Page text:
--*--

Sawtooth Software: The Survey Software of Choice

Adaptive CBC: Summary of Three Experiments

This article is excerpted from an article by Rich Johnson, Bryan Orme, Joel Huber, and Jon Pinnell entitled “Testing Adaptive Choice-Based Conjoint Designs” presented at the 2005 Design and Innovations Conference, held in Berlin. The full text may be downloaded from our Technical Papers library at www.sawtoothsoftware.com.

Choice-Based Conjoint analysis (CBC) has achieved a dramatic increase in use during the past decade. One important reason for the growth of CBC is that choices are more like actual marketplace behavior than are the rankings or ratings used by other conjoint methods. Another reason is that hierarchical Bayes (HB) methods now permit estimation of partworths for individuals, where previously it had seldom been possible to collect enough choices from each individual to support individual-level analysis. However, despite the important contribution of HB, there remains considerable incentive to make choice designs more efficient.

Huber & Zwerina (1996) showed that efficient choice designs have four characteristics: orthogonality, level balance, minimal overlap, and utility balance. The first three of these are present in designs provided by Sawtooth Software’s CBC System, but utility balance is not.

Various combinations of authors have been involved in three (2003, 2004, and 2005) recent Sawtooth Software experiments to test an algorithm for adaptive CBC (ACBC) which accounts for individual-level utilities when designing choice tasks.

--*--

Recorded information:
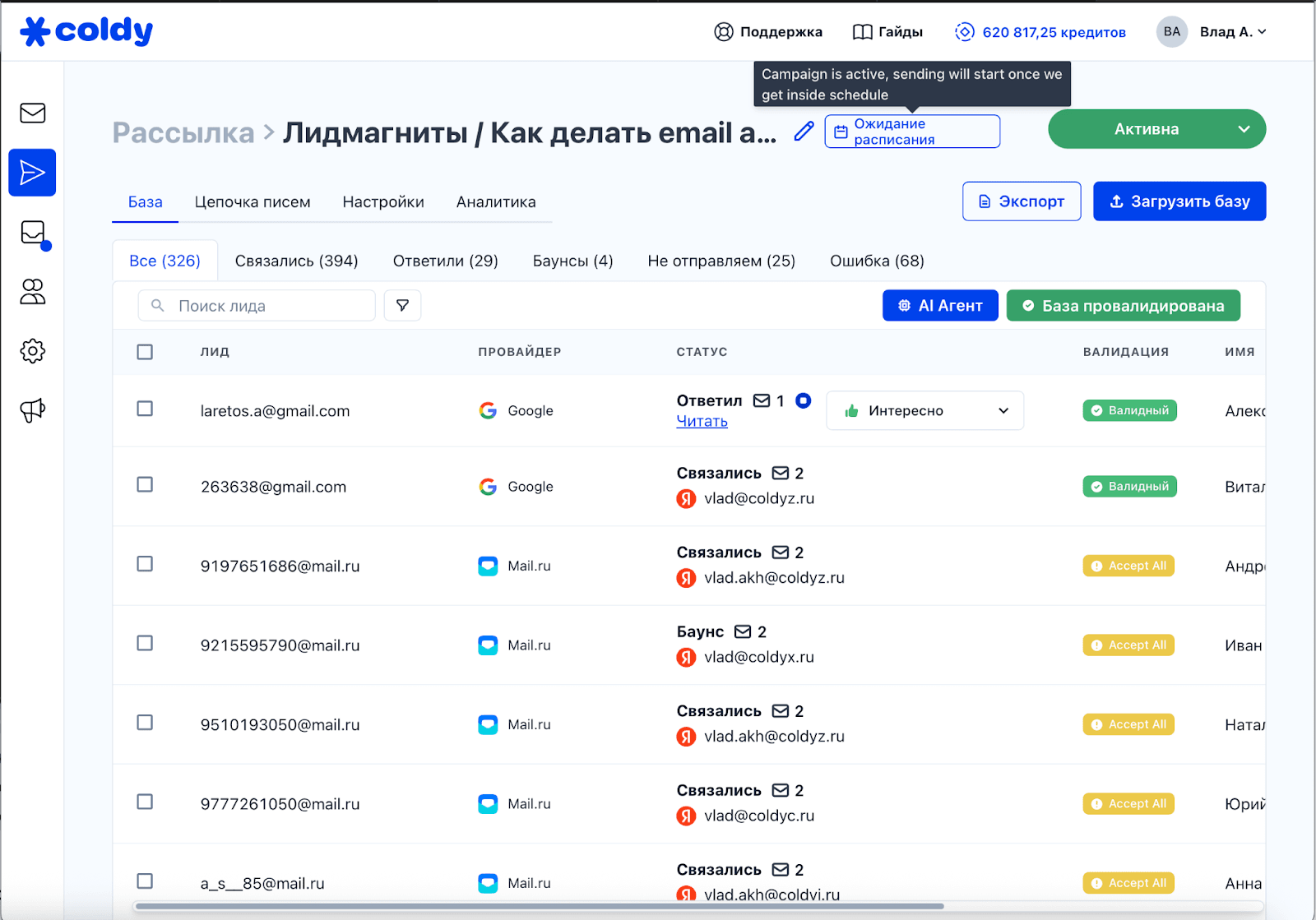Open settings gear icon in sidebar
The image size is (1316, 920).
32,351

--*--

State whether each statement agrees with the page text on adaptive CBC, giving yes or no and the deciding words quoted from it: (a) the full article was presented at a 2005 conference held in Berlin; (b) designs from Sawtooth Software's CBC System have utility balance; (c) hierarchical Bayes methods allow partworths to be estimated for individuals.

(a) Yes: "presented at the 2005 Design and Innovations Conference, held in Berlin."
(b) No: "The first three of these are present in designs provided by Sawtooth Software’s CBC System, but utility balance is not."
(c) Yes: "hierarchical Bayes (HB) methods now permit estimation of partworths for individuals"